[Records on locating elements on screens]
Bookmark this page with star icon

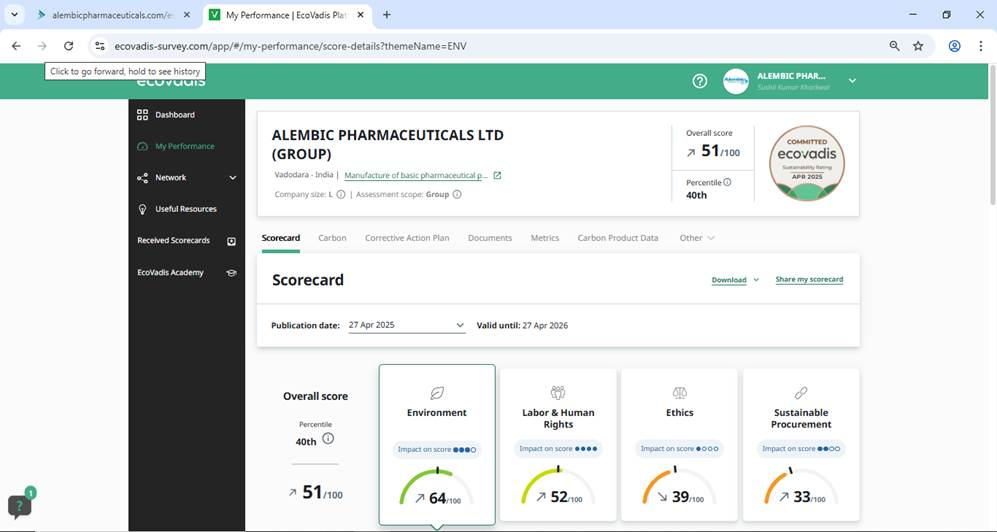tap(918, 46)
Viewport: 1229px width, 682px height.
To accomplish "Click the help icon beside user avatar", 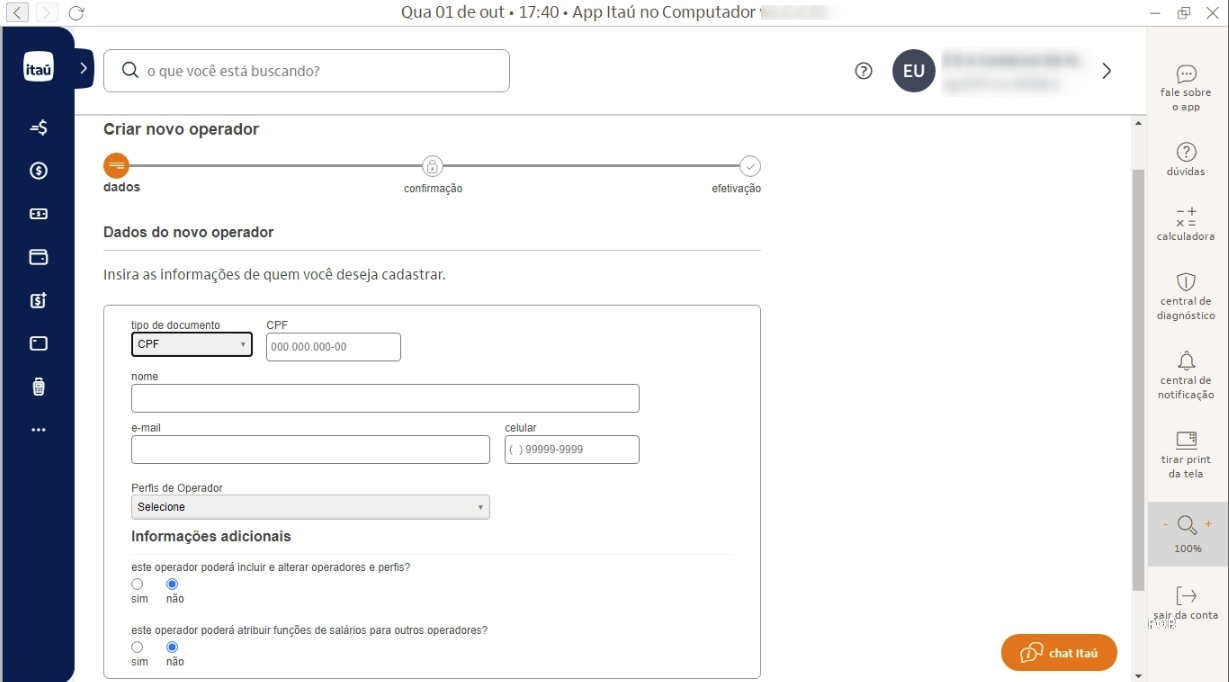I will tap(864, 71).
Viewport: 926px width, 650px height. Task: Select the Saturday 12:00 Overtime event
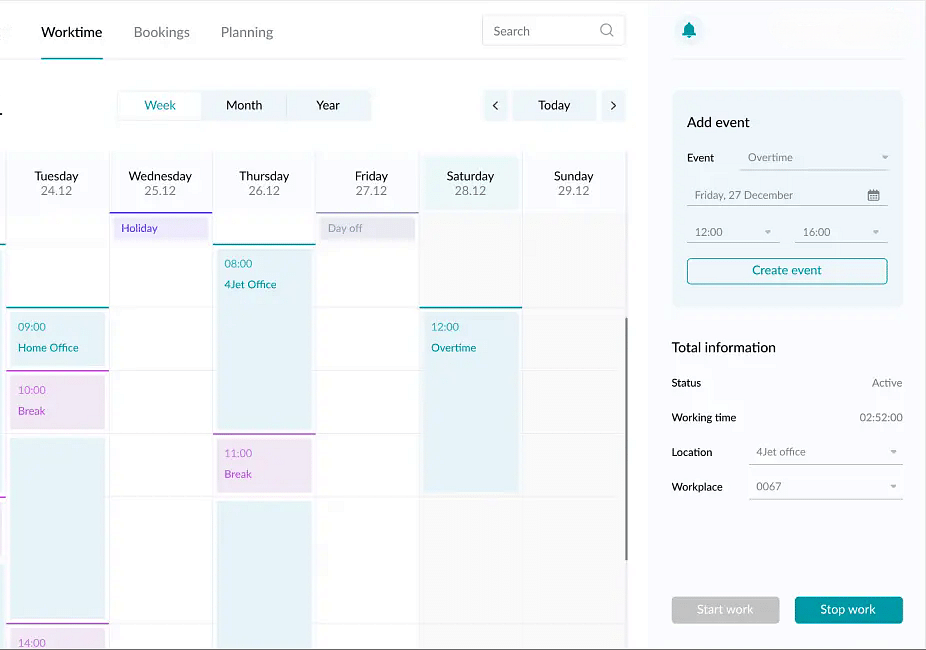coord(470,402)
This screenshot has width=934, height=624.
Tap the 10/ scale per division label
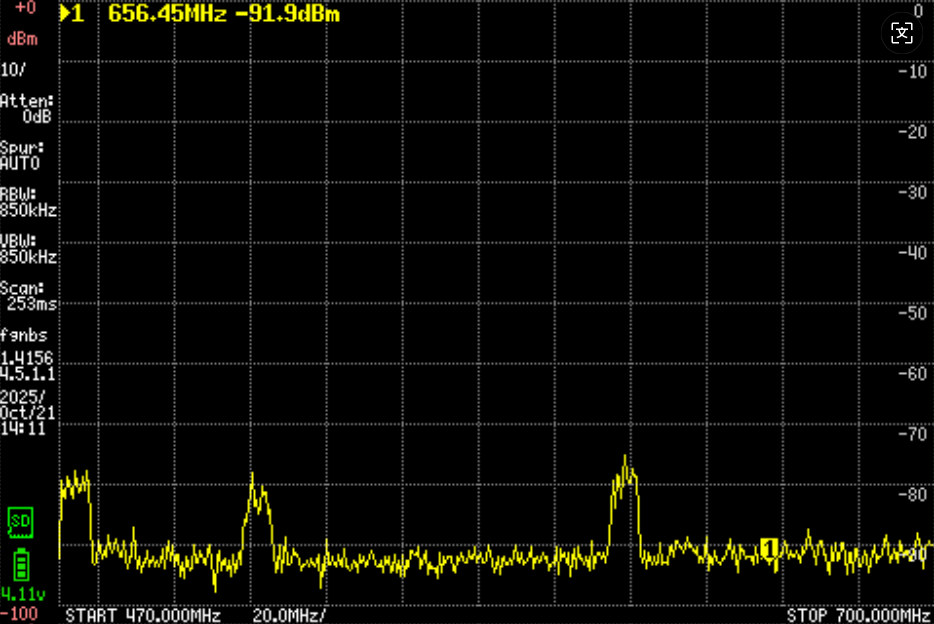pyautogui.click(x=13, y=70)
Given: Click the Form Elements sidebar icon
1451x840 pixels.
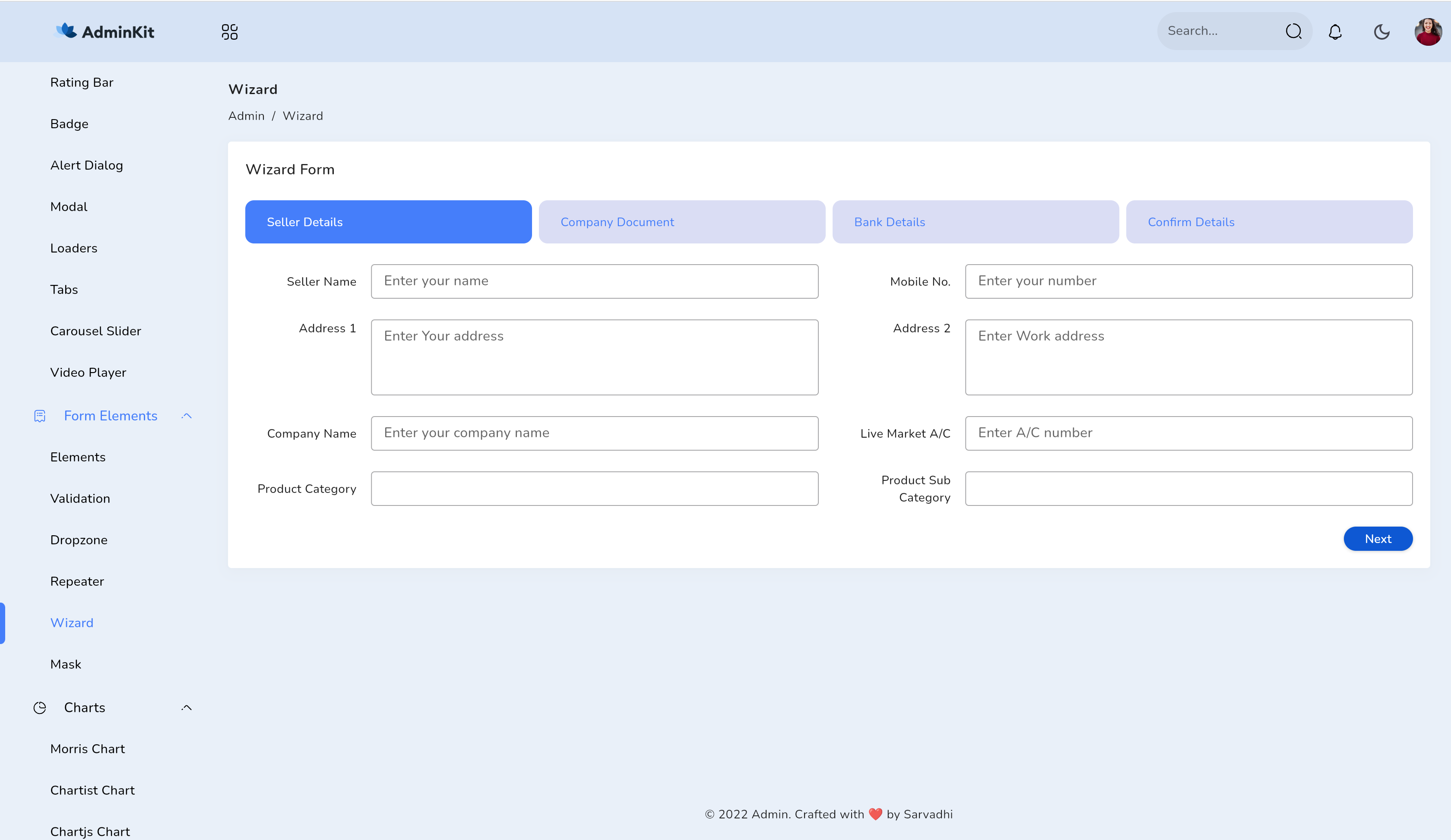Looking at the screenshot, I should [x=39, y=415].
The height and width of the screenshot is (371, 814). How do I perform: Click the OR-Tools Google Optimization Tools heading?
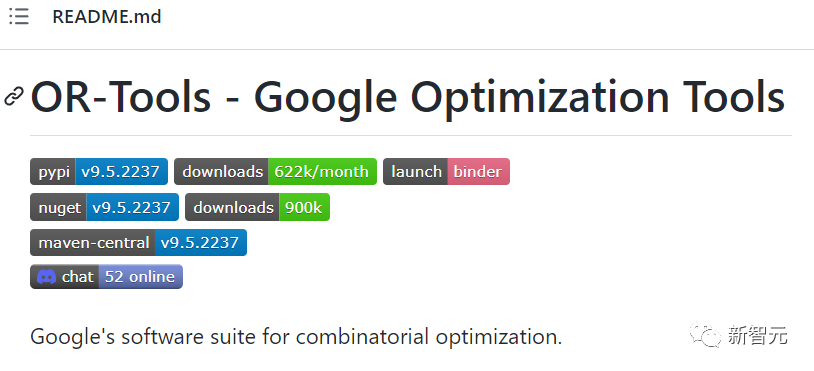pyautogui.click(x=408, y=97)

> [Given exercise]: How many lines of the material contain the word "height"? Reply with the number only.

> [Answer to the exercise]: 4